Hakim Konstitusi M Guntur Hamzah menegaskan bahwa Pemohon tidak memiliki kedudukan hukum untuk mengajukan gugatan.
“Pemohon tidak memiliki kedudukan hukum untuk mengajukan permohonan a quo. Dengan demikian, eksepsi Termohon dan eksepsi Pihak Terkait bahwa Pemohon tidak memiliki kedudukan hukum adalah beralasan menurut hukum,” jelas Guntur.
Selain itu, Majelis Hakim menilai bahwa dalil-dalil yang diajukan Pemohon tidak cukup meyakinkan MK untuk meniadakan keberlakuan Pasal 158.
“Terlebih, terhadap permohonan a quo, Mahkamah tidak menemukan adanya kondisi kejadian khusus,” tambahnya.
Dalil Pemohon Tidak Dapat Diterima
Dalam permohonannya, Paslon nomor urut 1 mendalilkan adanya keterlambatan rekapitulasi suara oleh KPU Papua Tengah serta ketidakseimbangan suara antara daerah yang menerapkan sistem one man one vote dengan daerah yang menggunakan sistem noken, seperti Mimika dan Nabire.
Selain itu, Pemohon juga mengklaim mengalami penghadangan selama masa kampanye di Kabupaten Dogiyai, Deiyai, dan Paniai.
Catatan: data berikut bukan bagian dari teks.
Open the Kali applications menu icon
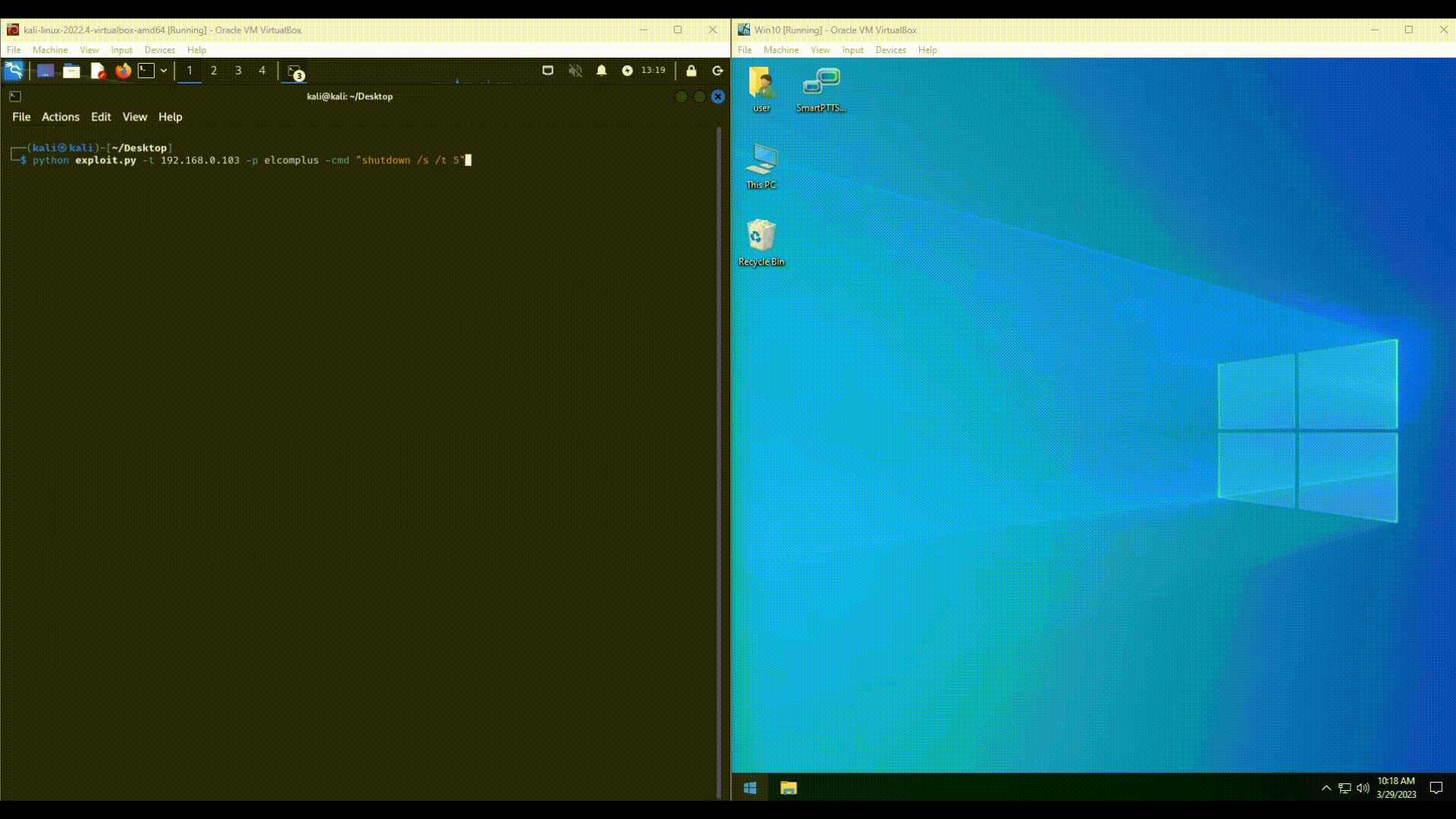The width and height of the screenshot is (1456, 819). 14,71
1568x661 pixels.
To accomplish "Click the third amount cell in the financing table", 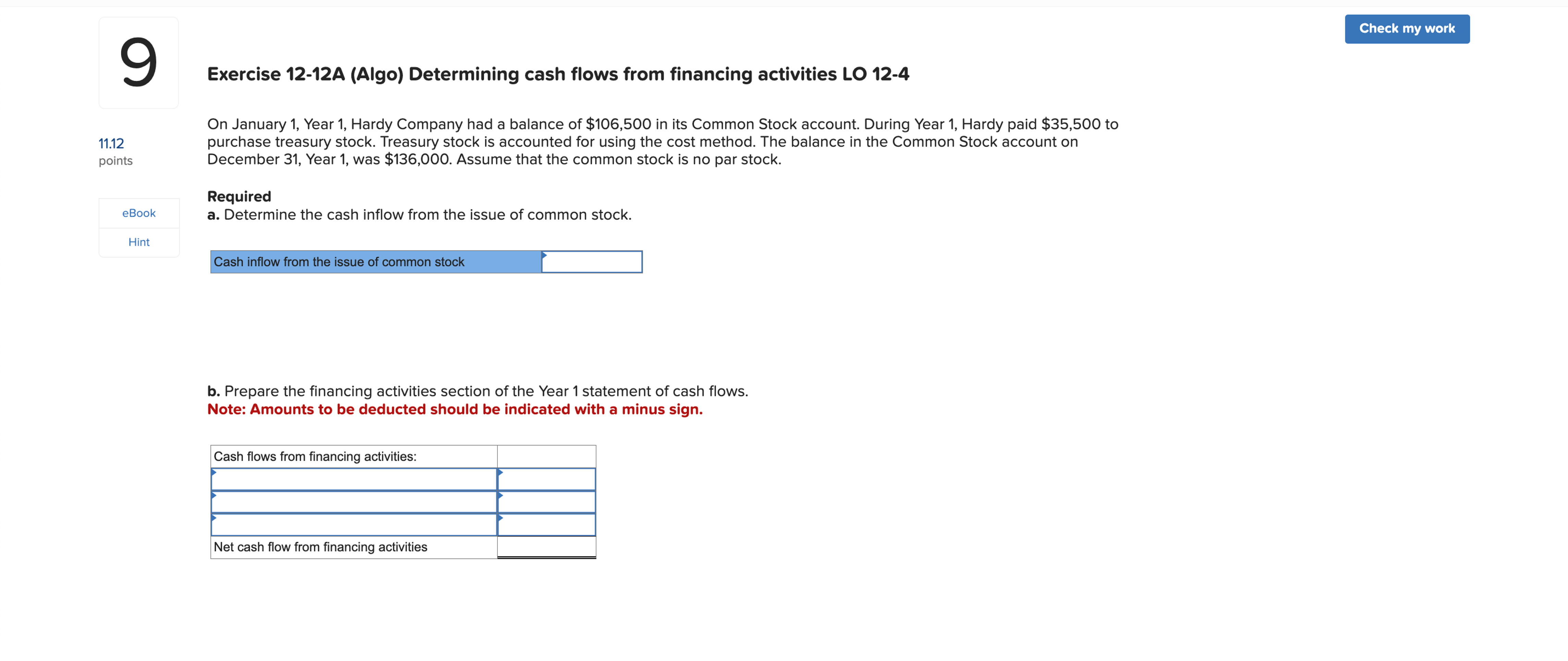I will click(x=546, y=524).
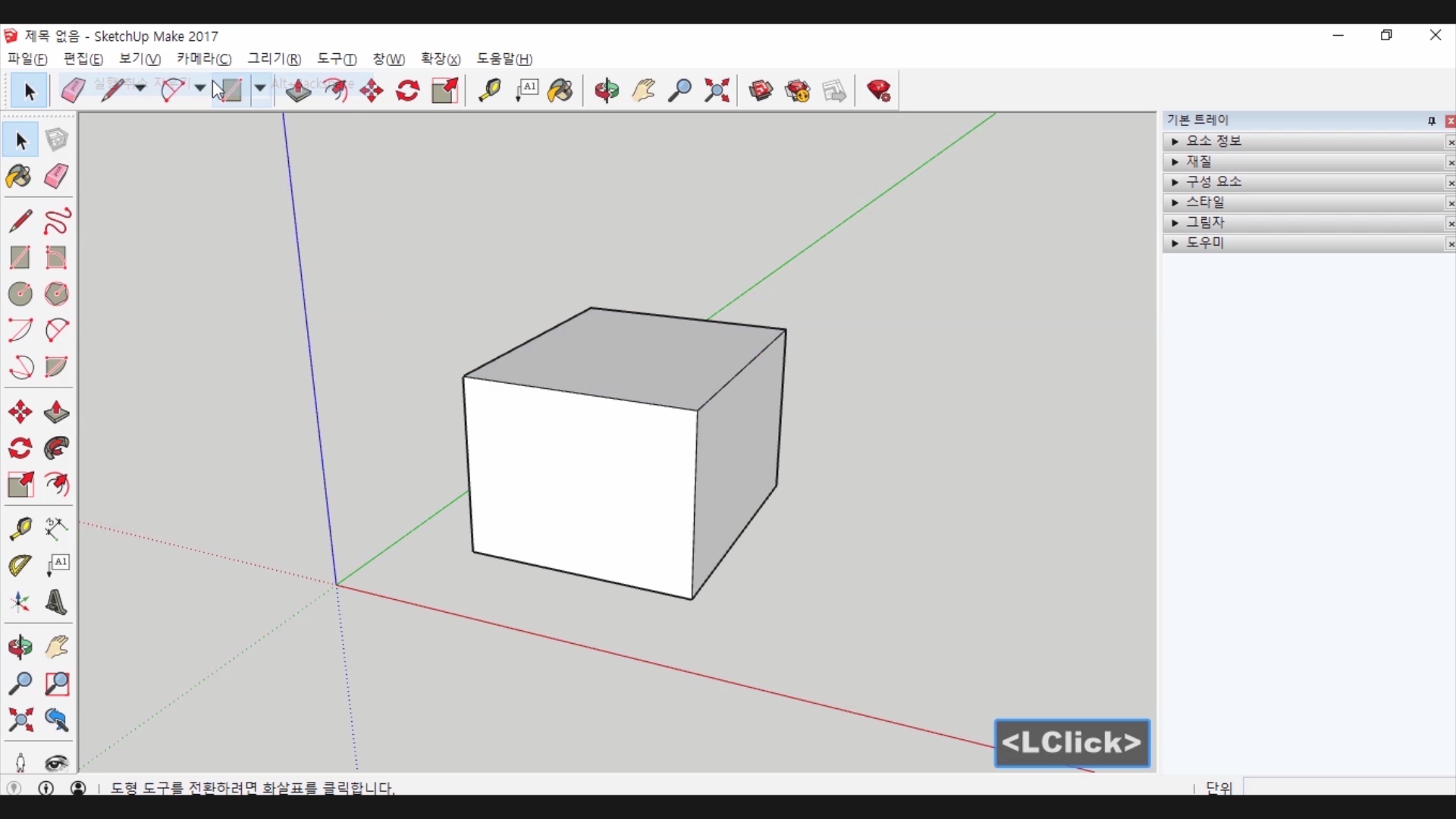Open the 그리기(R) menu

(x=274, y=59)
Bahkan, mereka menyebut sempat dimintai uang sebesar Rp 1 miliar untuk bisa melintasi jalan umum saat kampanye.
Namun, Majelis Hakim tidak menemukan bukti yang cukup kuat untuk mendukung dalil-dalil tersebut.
Gugatan PHPU Juga Diajukan oleh Paslon Lain
Selain gugatan dari Paslon nomor urut 1, sengketa hasil Pilgub Papua Tengah 2024 juga diajukan oleh dua pasangan calon lainnya, yaitu:
-
Willem Wandik – Aloisius Giyai dengan Perkara Nomor 295/PHPU.GUB-XXIII/2025.
-
Natalis Tabuni – Titus Natkime dengan Perkara Nomor 308/PHPU.GUB-XXIII/2025.
Keputusan MK dalam perkara-perkara ini masih dinantikan sebagai bagian dari proses hukum dalam Pilkada Papua Tengah 2024.